細部ディテールはどうこう、などと言えるレベルではなく、ぼやけたwz.29の写真に、wz.34装甲車の写真まで動員した挙句に、結局「でっち上げた」もの。

なお、wz.34装甲車には旧型の角形防盾と丸いボールマウント型とがあるが、後者はおそらく、砲それ自体も含めてwz.29と同形らしい。

●それはともかく、この週末はまったく工作ができなかったので、年内完成に持ち込めるかどうか、だいぶ怪しくなってしまった。

| | コメント (0) | トラックバック (0)

wz.29装甲車(4)

F1030931●作り替えたハッチ類の細部工作を進める。

乗降用ハッチドアには取っ手と、裏側のロック機構に関係する上下4カ所ずつの小リベット。取っ手はキットにもパーツがあったが、単に丸棒を合わせただけのT字のパーツで、しかも例によって左右不揃いだった。

バイザー類にもちまちまとリベットと、ヒンジを付ける。このあたりの小リベットはタミヤのSd.Kfz.251のジャンクから削り落としたもの。MasterClubあたりの専用パーツより精度は落ちてしまうが、プラパーツの上にプラ用接着剤で付けられるのはやはり手軽。

バイザーのヒンジはプラペーパーで、裏から針で突いて何となくリベットを表現を付けているのだが、やはり不揃いになった。

それにしても、もともとのキットの車体リベット列が不揃いなうえ、若干装甲板の辺よりも内側寄りなので、バイザーのヒンジを付ける際にだいぶ邪魔になり、いくつかは少し脇に避けてもらったり、間引いたりした。

F1030925●前回切り飛ばした車体後部の装備品の、その切り飛ばして陰になる部分の追加工作。

尾灯(たぶん)とそのコード、右の謎装備の何か突起のようなもの、など。

おそらく右のものはジャッキで、それの回転用機構か何かだと思い、大きなナット状の突起をつけたが、もちろん形状に自信があるわけではない。尾灯ももっと丸く出っ張っている感じかも。

●もう少しバイザーあたりに追加工作するかもしれないが、車体の基本工作はほぼ終了。あとはフック・リングと工具をいくつか付ける程度。

ただ、あとは終盤の山として、武装マウント内側の工作が残っている。ピュトー37mm砲も自作の必要がある。

●今さら言ってどうする系のネタだが、S-MODELのバキュームのURSUS A型トラックのシャーシと、このキットとを比較してみた。

引っ張り出してきたS-MODELのバキュームはURSUS A型のTK豆戦車輸送車型だが、シャーシ自体は当製作記の一回目に写真を載せたものと基本同一。なお、A-MODELのキットはバキュームとは言ってもパーツのレジン率は高く、写真のように足回りでバキュームなのはシャーシフレーム程度。

F1030938 というわけで並べてみたのが右の写真。

提供データ
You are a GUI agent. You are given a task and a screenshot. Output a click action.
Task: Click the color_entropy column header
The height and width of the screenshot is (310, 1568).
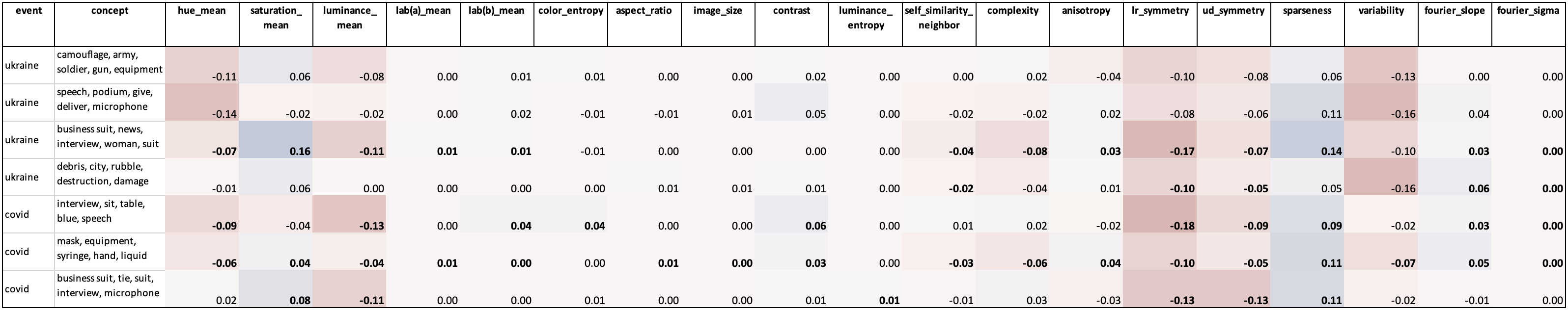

作業指示
1 > 本文によると、バイザー類に付けた小リベットは何から削り落としたものか。
2 > 本文のうち、「バイザーのヒンジはプラペーパ」を含む箇所から始まり、「して陰になる部分の追加工作。」までの部分を、一字も変えずに返せ。

解答
1 > タミヤのSd.Kfz.251のジャンクから削り落としたもの。

2 >
バイザーのヒンジはプラペーパーで、裏から針で突いて何となくリベットを表現を付けているのだが、やはり不揃いになった。

それにしても、もともとのキットの車体リベット列が不揃いなうえ、若干装甲板の辺よりも内側寄りなので、バイザーのヒンジを付ける際にだいぶ邪魔になり、いくつかは少し脇に避けてもらったり、間引いたりした。

F1030925●前回切り飛ばした車体後部の装備品の、その切り飛ばして陰になる部分の追加工作。